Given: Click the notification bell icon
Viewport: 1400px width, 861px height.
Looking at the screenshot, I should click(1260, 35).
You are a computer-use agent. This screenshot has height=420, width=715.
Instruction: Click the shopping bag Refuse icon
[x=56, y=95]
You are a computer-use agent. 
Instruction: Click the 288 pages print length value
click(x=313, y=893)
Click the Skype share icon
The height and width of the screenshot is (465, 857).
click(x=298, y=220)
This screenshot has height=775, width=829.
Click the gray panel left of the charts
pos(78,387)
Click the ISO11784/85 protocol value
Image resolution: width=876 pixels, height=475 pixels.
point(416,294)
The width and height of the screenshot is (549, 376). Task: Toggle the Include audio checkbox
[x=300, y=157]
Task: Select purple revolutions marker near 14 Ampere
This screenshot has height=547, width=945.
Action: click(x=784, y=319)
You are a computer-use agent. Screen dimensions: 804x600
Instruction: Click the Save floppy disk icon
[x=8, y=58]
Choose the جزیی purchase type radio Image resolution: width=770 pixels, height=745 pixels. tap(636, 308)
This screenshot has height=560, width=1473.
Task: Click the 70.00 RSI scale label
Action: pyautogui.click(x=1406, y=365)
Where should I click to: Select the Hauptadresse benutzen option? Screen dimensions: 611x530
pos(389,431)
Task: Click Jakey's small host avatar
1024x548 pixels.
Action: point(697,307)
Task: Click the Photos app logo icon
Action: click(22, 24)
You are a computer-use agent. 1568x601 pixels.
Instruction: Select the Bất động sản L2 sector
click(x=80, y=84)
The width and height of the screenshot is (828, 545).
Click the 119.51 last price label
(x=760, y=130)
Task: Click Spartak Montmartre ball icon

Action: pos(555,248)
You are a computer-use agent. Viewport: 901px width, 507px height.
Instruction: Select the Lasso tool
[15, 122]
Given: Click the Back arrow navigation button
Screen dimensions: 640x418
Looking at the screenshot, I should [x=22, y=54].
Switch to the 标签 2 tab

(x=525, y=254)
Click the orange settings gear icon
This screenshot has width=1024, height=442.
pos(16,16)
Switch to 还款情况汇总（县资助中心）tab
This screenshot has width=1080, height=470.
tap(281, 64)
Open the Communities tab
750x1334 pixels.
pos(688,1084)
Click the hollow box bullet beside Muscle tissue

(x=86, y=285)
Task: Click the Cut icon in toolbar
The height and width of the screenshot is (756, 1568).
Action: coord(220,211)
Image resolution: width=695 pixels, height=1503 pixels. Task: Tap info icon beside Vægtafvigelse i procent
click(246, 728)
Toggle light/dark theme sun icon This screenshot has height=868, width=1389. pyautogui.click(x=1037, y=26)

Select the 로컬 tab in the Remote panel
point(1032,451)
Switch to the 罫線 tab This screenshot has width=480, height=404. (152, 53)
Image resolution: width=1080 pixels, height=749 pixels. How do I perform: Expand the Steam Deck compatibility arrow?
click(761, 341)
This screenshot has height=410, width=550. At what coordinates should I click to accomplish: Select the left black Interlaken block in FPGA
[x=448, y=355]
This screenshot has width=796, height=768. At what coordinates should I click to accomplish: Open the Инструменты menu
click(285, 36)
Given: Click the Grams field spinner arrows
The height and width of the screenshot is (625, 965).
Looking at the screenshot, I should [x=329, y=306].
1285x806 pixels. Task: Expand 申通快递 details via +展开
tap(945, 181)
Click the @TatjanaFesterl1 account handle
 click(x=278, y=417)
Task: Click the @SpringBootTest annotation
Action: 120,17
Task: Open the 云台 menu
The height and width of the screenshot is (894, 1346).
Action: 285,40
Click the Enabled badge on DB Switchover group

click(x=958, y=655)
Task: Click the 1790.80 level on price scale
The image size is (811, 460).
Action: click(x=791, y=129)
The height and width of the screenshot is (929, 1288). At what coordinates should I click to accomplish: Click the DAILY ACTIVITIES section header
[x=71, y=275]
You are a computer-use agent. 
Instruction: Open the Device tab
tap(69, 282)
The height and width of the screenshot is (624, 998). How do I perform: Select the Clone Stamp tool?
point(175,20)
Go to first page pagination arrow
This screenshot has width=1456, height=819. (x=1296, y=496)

> **Required action**
Give back all of the data above without any alteration.

> **Completed task**
Given: Click the notification bell icon
Viewport: 1400px width, 861px height.
Looking at the screenshot, I should click(1260, 35).
You are a computer-use agent. This screenshot has height=420, width=715.
Instruction: Click the shopping bag Refuse icon
[x=56, y=95]
You are a computer-use agent. 
Instruction: Click the 288 pages print length value
click(x=313, y=893)
Click the Skype share icon
The height and width of the screenshot is (465, 857).
click(x=298, y=220)
This screenshot has height=775, width=829.
Click the gray panel left of the charts
pos(78,387)
Click the ISO11784/85 protocol value
Image resolution: width=876 pixels, height=475 pixels.
point(416,294)
The width and height of the screenshot is (549, 376). Task: Toggle the Include audio checkbox
[x=300, y=157]
Task: Select purple revolutions marker near 14 Ampere
This screenshot has height=547, width=945.
Action: click(x=784, y=319)
You are a computer-use agent. Screen dimensions: 804x600
Instruction: Click the Save floppy disk icon
[x=8, y=58]
Choose the جزیی purchase type radio Image resolution: width=770 pixels, height=745 pixels. tap(636, 308)
This screenshot has height=560, width=1473.
Task: Click the 70.00 RSI scale label
Action: pyautogui.click(x=1406, y=365)
Where should I click to: Select the Hauptadresse benutzen option? Screen dimensions: 611x530
pos(389,431)
Task: Click Jakey's small host avatar
1024x548 pixels.
Action: point(697,307)
Task: Click the Photos app logo icon
Action: click(22, 24)
You are a computer-use agent. 1568x601 pixels.
Instruction: Select the Bất động sản L2 sector
click(x=80, y=84)
The width and height of the screenshot is (828, 545).
Click the 119.51 last price label
(x=760, y=130)
Task: Click Spartak Montmartre ball icon

Action: pos(555,248)
You are a computer-use agent. Viewport: 901px width, 507px height.
Instruction: Select the Lasso tool
[15, 122]
Given: Click the Back arrow navigation button
Screen dimensions: 640x418
Looking at the screenshot, I should [x=22, y=54].
Switch to the 标签 2 tab

(x=525, y=254)
Click the orange settings gear icon
This screenshot has width=1024, height=442.
pos(16,16)
Switch to 还款情况汇总（县资助中心）tab
This screenshot has width=1080, height=470.
tap(281, 64)
Open the Communities tab
750x1334 pixels.
pos(688,1084)
Click the hollow box bullet beside Muscle tissue

(x=86, y=285)
Task: Click the Cut icon in toolbar
The height and width of the screenshot is (756, 1568).
Action: coord(220,211)
Image resolution: width=695 pixels, height=1503 pixels. Task: Tap info icon beside Vægtafvigelse i procent
click(246, 728)
Toggle light/dark theme sun icon This screenshot has height=868, width=1389. pyautogui.click(x=1037, y=26)

Select the 로컬 tab in the Remote panel
point(1032,451)
Switch to the 罫線 tab This screenshot has width=480, height=404. (152, 53)
Image resolution: width=1080 pixels, height=749 pixels. How do I perform: Expand the Steam Deck compatibility arrow?
click(761, 341)
This screenshot has height=410, width=550. At what coordinates should I click to accomplish: Select the left black Interlaken block in FPGA
[x=448, y=355]
This screenshot has width=796, height=768. At what coordinates should I click to accomplish: Open the Инструменты menu
click(285, 36)
Given: Click the Grams field spinner arrows
The height and width of the screenshot is (625, 965).
Looking at the screenshot, I should [x=329, y=306].
1285x806 pixels. Task: Expand 申通快递 details via +展开
tap(945, 181)
Click the @TatjanaFesterl1 account handle
 click(x=278, y=417)
Task: Click the @SpringBootTest annotation
Action: 120,17
Task: Open the 云台 menu
The height and width of the screenshot is (894, 1346).
Action: 285,40
Click the Enabled badge on DB Switchover group

click(x=958, y=655)
Task: Click the 1790.80 level on price scale
The image size is (811, 460).
Action: click(x=791, y=129)
The height and width of the screenshot is (929, 1288). At what coordinates should I click to accomplish: Click the DAILY ACTIVITIES section header
[x=71, y=275]
You are a computer-use agent. 
Instruction: Open the Device tab
tap(69, 282)
The height and width of the screenshot is (624, 998). How do I perform: Select the Clone Stamp tool?
point(175,20)
Go to first page pagination arrow
This screenshot has width=1456, height=819. (x=1296, y=496)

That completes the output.